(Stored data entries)
● ● ●
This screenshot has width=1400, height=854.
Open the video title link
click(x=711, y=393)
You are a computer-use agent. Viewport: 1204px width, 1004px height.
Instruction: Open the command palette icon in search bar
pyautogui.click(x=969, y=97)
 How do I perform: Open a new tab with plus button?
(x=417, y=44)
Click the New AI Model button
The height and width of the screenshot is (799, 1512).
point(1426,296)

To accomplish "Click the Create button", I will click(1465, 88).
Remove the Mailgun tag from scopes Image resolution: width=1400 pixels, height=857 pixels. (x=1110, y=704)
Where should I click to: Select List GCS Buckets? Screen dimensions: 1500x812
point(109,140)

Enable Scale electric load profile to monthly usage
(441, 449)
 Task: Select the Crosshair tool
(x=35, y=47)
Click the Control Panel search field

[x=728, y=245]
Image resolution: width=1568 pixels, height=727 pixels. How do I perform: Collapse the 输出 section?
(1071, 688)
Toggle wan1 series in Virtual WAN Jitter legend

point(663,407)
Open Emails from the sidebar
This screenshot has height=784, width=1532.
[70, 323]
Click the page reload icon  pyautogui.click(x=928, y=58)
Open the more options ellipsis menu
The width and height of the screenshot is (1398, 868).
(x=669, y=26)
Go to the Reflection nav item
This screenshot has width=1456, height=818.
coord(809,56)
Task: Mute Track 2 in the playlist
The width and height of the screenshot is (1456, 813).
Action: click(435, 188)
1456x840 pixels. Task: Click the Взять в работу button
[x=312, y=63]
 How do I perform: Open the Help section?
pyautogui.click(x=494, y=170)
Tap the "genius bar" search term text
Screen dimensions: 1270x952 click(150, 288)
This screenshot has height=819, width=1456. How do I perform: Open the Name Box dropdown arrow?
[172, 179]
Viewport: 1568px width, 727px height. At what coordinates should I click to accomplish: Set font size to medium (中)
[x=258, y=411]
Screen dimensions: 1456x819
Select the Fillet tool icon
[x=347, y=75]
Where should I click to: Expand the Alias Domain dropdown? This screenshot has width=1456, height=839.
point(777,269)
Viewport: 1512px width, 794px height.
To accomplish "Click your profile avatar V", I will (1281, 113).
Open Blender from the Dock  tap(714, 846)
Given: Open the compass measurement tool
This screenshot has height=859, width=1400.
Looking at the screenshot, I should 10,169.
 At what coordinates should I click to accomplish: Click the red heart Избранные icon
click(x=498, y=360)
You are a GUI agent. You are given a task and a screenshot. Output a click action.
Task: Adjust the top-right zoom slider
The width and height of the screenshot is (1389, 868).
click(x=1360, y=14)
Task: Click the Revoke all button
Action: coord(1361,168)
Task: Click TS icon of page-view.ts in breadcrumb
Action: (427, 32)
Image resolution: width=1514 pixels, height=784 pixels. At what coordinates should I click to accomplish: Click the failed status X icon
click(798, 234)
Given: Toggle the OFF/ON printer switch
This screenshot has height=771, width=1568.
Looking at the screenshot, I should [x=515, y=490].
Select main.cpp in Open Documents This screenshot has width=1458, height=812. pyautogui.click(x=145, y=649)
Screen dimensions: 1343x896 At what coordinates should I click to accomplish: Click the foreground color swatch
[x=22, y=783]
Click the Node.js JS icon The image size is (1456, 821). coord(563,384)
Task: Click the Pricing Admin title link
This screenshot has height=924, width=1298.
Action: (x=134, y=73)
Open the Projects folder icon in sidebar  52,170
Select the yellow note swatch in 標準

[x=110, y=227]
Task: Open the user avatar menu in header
● ● ●
* Work item
Write the entries out once more, exactly as they were given.

* Written response
This screenshot has width=1400, height=854.
Open the video title link
click(x=711, y=393)
You are a computer-use agent. Viewport: 1204px width, 1004px height.
Instruction: Open the command palette icon in search bar
pyautogui.click(x=969, y=97)
 How do I perform: Open a new tab with plus button?
(x=417, y=44)
Click the New AI Model button
The height and width of the screenshot is (799, 1512).
point(1426,296)

To accomplish "Click the Create button", I will click(1465, 88).
Remove the Mailgun tag from scopes Image resolution: width=1400 pixels, height=857 pixels. (x=1110, y=704)
Where should I click to: Select List GCS Buckets? Screen dimensions: 1500x812
point(109,140)

Enable Scale electric load profile to monthly usage
(441, 449)
 Task: Select the Crosshair tool
(x=35, y=47)
Click the Control Panel search field

[x=728, y=245]
Image resolution: width=1568 pixels, height=727 pixels. How do I perform: Collapse the 输出 section?
(1071, 688)
Toggle wan1 series in Virtual WAN Jitter legend

point(663,407)
Open Emails from the sidebar
This screenshot has height=784, width=1532.
[70, 323]
Click the page reload icon  pyautogui.click(x=928, y=58)
Open the more options ellipsis menu
The width and height of the screenshot is (1398, 868).
(x=669, y=26)
Go to the Reflection nav item
This screenshot has width=1456, height=818.
coord(809,56)
Task: Mute Track 2 in the playlist
The width and height of the screenshot is (1456, 813).
Action: click(435, 188)
1456x840 pixels. Task: Click the Взять в работу button
[x=312, y=63]
 How do I perform: Open the Help section?
pyautogui.click(x=494, y=170)
Tap the "genius bar" search term text
Screen dimensions: 1270x952 click(150, 288)
This screenshot has height=819, width=1456. How do I perform: Open the Name Box dropdown arrow?
[172, 179]
Viewport: 1568px width, 727px height. At what coordinates should I click to accomplish: Set font size to medium (中)
[x=258, y=411]
Screen dimensions: 1456x819
Select the Fillet tool icon
[x=347, y=75]
Where should I click to: Expand the Alias Domain dropdown? This screenshot has width=1456, height=839.
point(777,269)
Viewport: 1512px width, 794px height.
To accomplish "Click your profile avatar V", I will (1281, 113).
Open Blender from the Dock  tap(714, 846)
Given: Open the compass measurement tool
This screenshot has height=859, width=1400.
Looking at the screenshot, I should 10,169.
 At what coordinates should I click to accomplish: Click the red heart Избранные icon
click(x=498, y=360)
You are a GUI agent. You are given a task and a screenshot. Output a click action.
Task: Adjust the top-right zoom slider
The width and height of the screenshot is (1389, 868).
click(x=1360, y=14)
Task: Click the Revoke all button
Action: coord(1361,168)
Task: Click TS icon of page-view.ts in breadcrumb
Action: (427, 32)
Image resolution: width=1514 pixels, height=784 pixels. At what coordinates should I click to accomplish: Click the failed status X icon
click(798, 234)
Given: Toggle the OFF/ON printer switch
This screenshot has height=771, width=1568.
Looking at the screenshot, I should [x=515, y=490].
Select main.cpp in Open Documents This screenshot has width=1458, height=812. pyautogui.click(x=145, y=649)
Screen dimensions: 1343x896 At what coordinates should I click to accomplish: Click the foreground color swatch
[x=22, y=783]
Click the Node.js JS icon The image size is (1456, 821). coord(563,384)
Task: Click the Pricing Admin title link
This screenshot has height=924, width=1298.
Action: (x=134, y=73)
Open the Projects folder icon in sidebar  52,170
Select the yellow note swatch in 標準

[x=110, y=227]
Task: Open the user avatar menu in header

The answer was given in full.